The population cohort for this prospective observational study included 25 ONHD patients (12 visible and 13 buried ONHD; 14 females and 11 males; mean age, 32.86; SD ± 22.50) and 24 ODE patients. Two patients with ODE who also showed ONHD on ultrasound examination were excluded, so that data of 22 patients with ODE were analyzed (21 had idiopathic intracranial hypertension and 1 had cavernous sinus thrombosis; 16 females and 6 males; mean age, 33.82; SD ± 13.93). We also studied 25 healthy volunteers (14 females and 11 males; mean age, 35.94; SD ± 14.54).
The ONHD and ODE participants were recruited prospectively. Healthy participants were recruited from the University of Leicester and University Hospitals Leicester National Health Service (UHL NHS) staff, their relatives, friends, and partners of clinic patients.
Complete clinical examination was performed on all subjects, including best-corrected visual acuity, IOP measurements, visual field testing (24-2 pattern, Humphrey Field Analyzer; Carl Zeiss Meditec AG, Jena, Germany), and refraction. Additional examinations, including computer tomography and/or magnetic resonance imaging, and lumbar puncture, were performed if necessary to confirm the diagnosis; eye ultrasound and tests for autofluorescence of the optic nerve were done in all ONHD patients.
Patients with ONHD had at least two of five findings, previously used in other publications investigating ONHD,
7 including visible ONHD, autofluorescence, calcification on ocular ultrasound, normal cerebrospinal fluid pressure, and constant disc elevation.
The ODE patients were examined during the acute stage of the disc swelling. Magnetic resonance imaging was performed in all patients, and indicated signs of cavernous sinus thrombosis in one patient and was normal in the remaining participants. All participants from the ODE group had opening pressure above 25 cm H2O on lumbar puncture, with normal fluid composition and documented clinical improvement on follow up examinations.

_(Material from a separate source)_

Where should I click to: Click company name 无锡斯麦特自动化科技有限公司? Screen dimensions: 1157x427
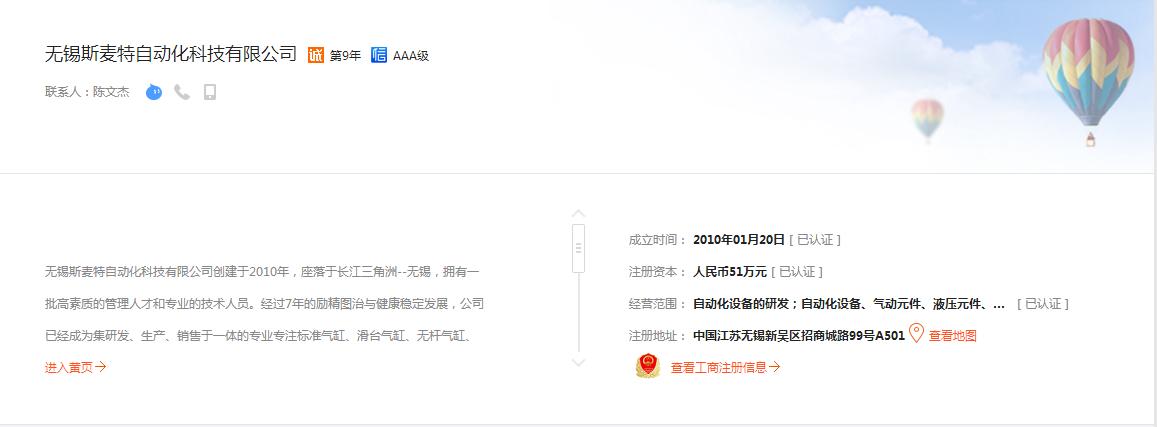pos(171,54)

Healthy volunteers had best-corrected visual acuity of 0.2 logMAR or better, refractive error −3.0 to +3.0 diopters, and no changes on visual field testing.
Participants from all groups had normal IOP, no other eye conditions or systemic disease, and no previous intraocular or refractive surgery.
The study was approved by the local ethics committee and adhered to the tenets of the Declaration of Helsinki. Each participant or parents/guardians of participants gave informed consent.